Furthermore, utilisation of reproductive services by adolescents is significantly low, compared to the older age groups. This partly contributes to reproductive health challenges among young people including increased incidence of HIV, and teenage pregnancy (GHS/UNICEF 2020). Against this background, PPAG would seek to contribute to closing these gaps through this project by rendering quality integrated SRHR services to our target groups. This would involve using a community-based reproductive health approach, expanding social franchisee for health initiatives, redefined mobile clinic strategies and digital health interventions to serve the poor, marginalized, and socially excluded groups (PMSEU).
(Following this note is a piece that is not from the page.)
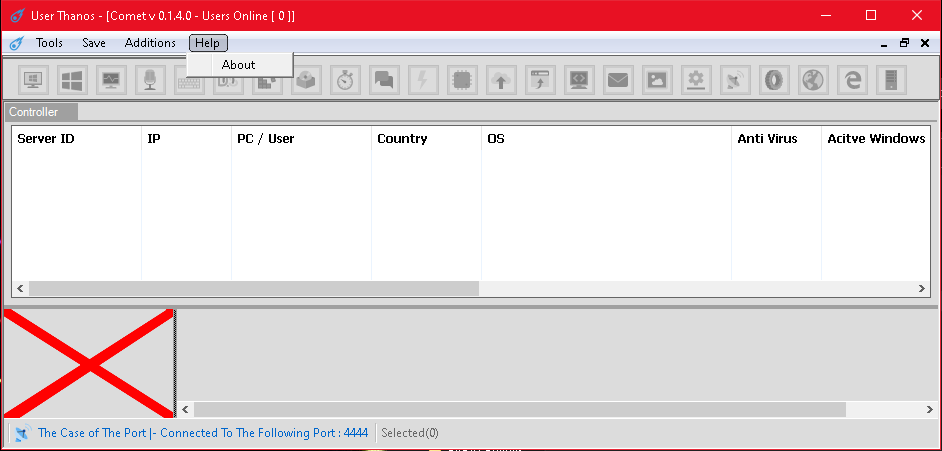Click the picture image toolbar icon
The image size is (942, 451).
(x=657, y=80)
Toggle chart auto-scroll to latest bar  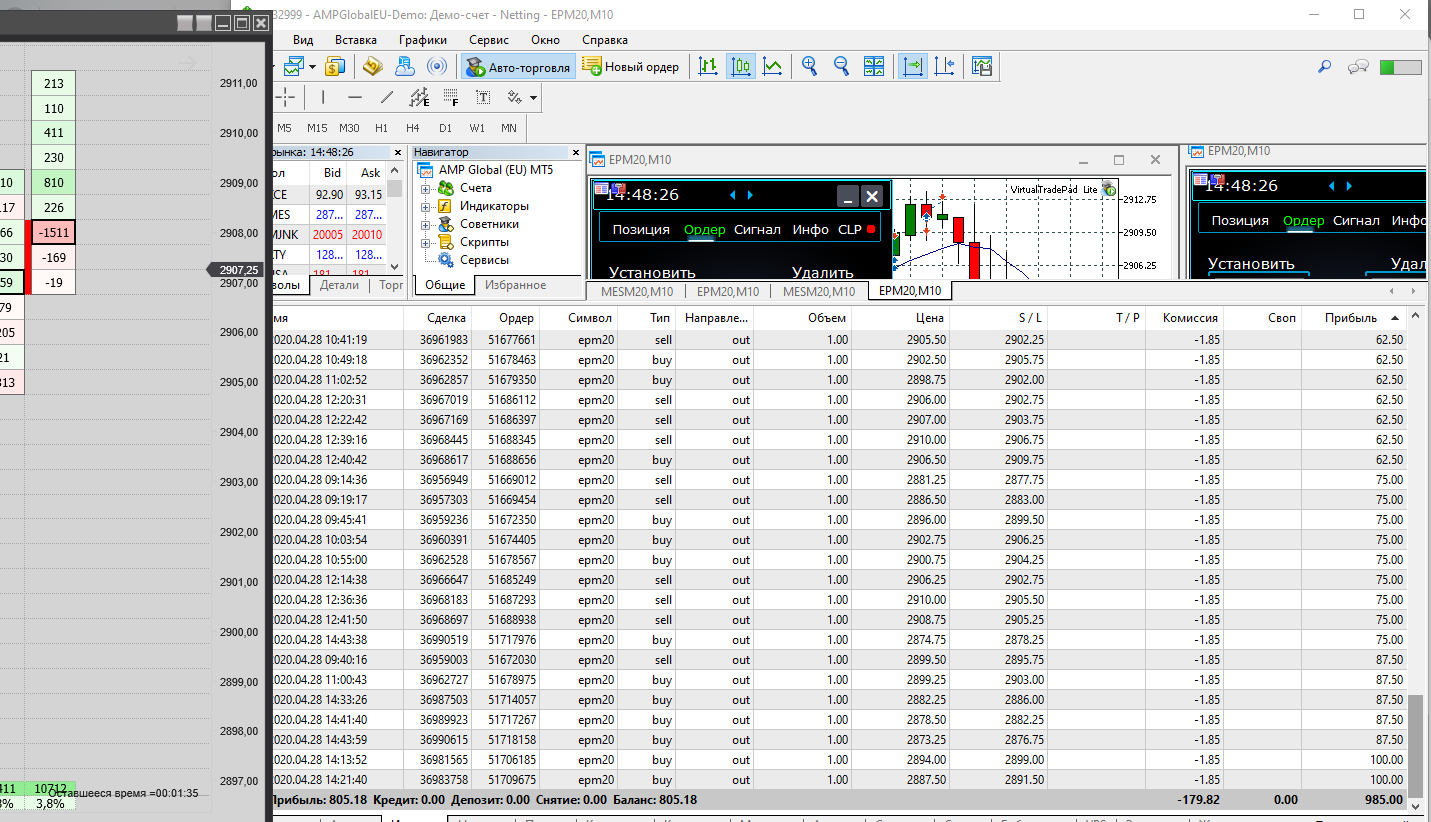click(x=912, y=67)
It is anticipated these tested approaches will improve reproductive health utilization across the country.
Strengthening HIV/AIDS Prevention and Care among Vulnerable Groups (SHIP) Project
Ghana’s prevalence rate of HIV is 1.7%. The estimated number of people living with HIV increased from 339,727 to 345,534 in 2020. With this prevalence, women and girls are estimated to account for 80% of HIV infections. Approximately,42,000 youth between ages 15 and 24 out of 347,000 people living with HIV/AIDS. Report indicated that the prevalence rate of FSW, MSM, STI, Pregnant women, and Inmates is 4.6%,18%,7%, 2%, and 2% respectively (GHS/NACP, 2020) which is higher than in the general population.
A report from GHS revealed that 73% of people living with HIV know their status. This was attributed to inadequacy of information and access to HIV testing and counselling, poor linkage to care and stigma and discrimination at the facility level. These contributed to the high increased in the new infection rate. The 2022 programme will use comprehensive community-based HIV prevention, elimination of mother to child transmission to reach the vulnerable group. It is expected the evidence-based approach will reduce undiagnosed HIV infection to improve the health of people living with HIV and reduce new HIV infections to reach Ghana’s 95-95-95 fast-track target.
Frontiers for SRHR – Improving women and girls’ SRHR through sustainable innovative, and client-centered approaches
According to the WHO, about 75% of all pregnancies worldwide end in induced abortion, with 45% being unsafe. In Ghana, it is estimated that 23% of all pregnancies end in induced abortion, but a vast majority of 75% are considered unsafe. The excesses in resorting to unsafe abortion is as a result of deep seated challenges with access. Some of these challenges include illegality of abortion, stigma and discrimination, high cost of services, and lack of information about abortion care and rights. However, despite the challenges, an average of 70% worldwide adopted self-managed medical abortion to discontinue their pregnancies.
This momentum has been exarcebated with the occurance of the Covid-19 pandemic, heightening the need to adopt self-care mechanisms to avoid physical contact as much as possible. Research has also indicated that, formalizing abortion self-care is a groundbreaking step to significantly improve access to safe abortion services, by eliminating the aforementioned barriers. PPAG recognizes the opportunities to improve access to abortion care and thus would adopt self-care mechanisms to reach client across women and girls across the country. This will involve the adoption of both community-based and digital health interventions to maximize impact.